Begin
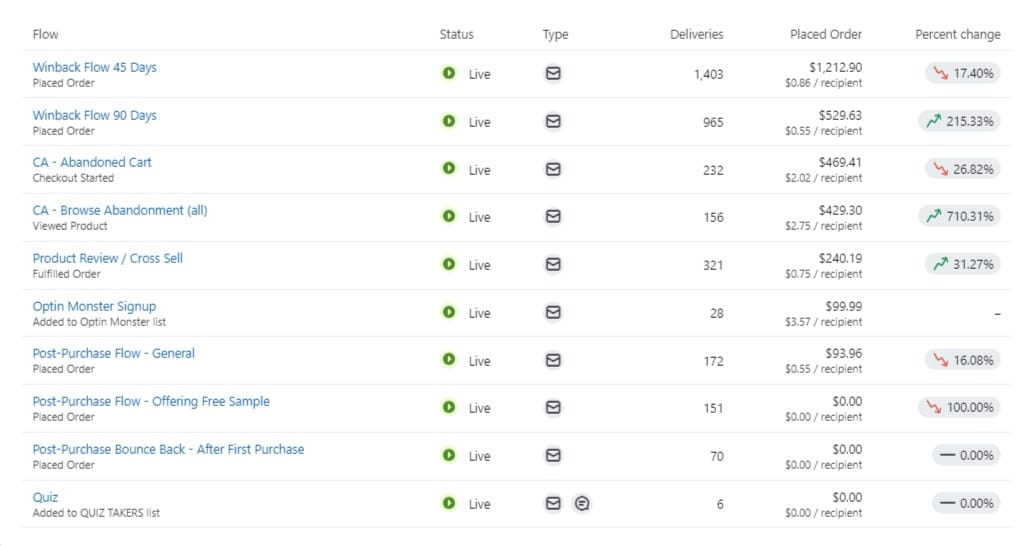The width and height of the screenshot is (1028, 546).
Task: Open Post-Purchase Bounce Back - After First Purchase
Action: (x=168, y=449)
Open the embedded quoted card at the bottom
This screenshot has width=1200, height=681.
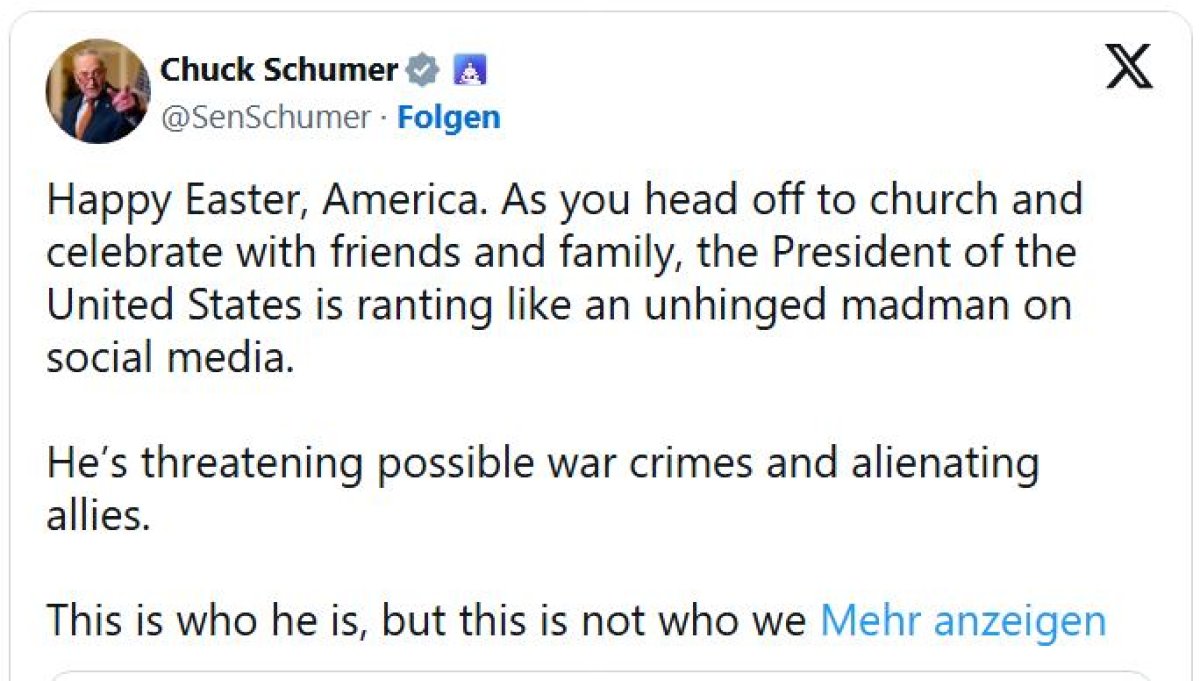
End
What is asked: Please write out the lines above word for word, leaving out the pictures.

Task output:
The width and height of the screenshot is (1028, 546).
Task: Open Post-Purchase Bounce Back - After First Purchase
Action: (x=168, y=449)
Open the embedded quoted card at the bottom
This screenshot has width=1200, height=681.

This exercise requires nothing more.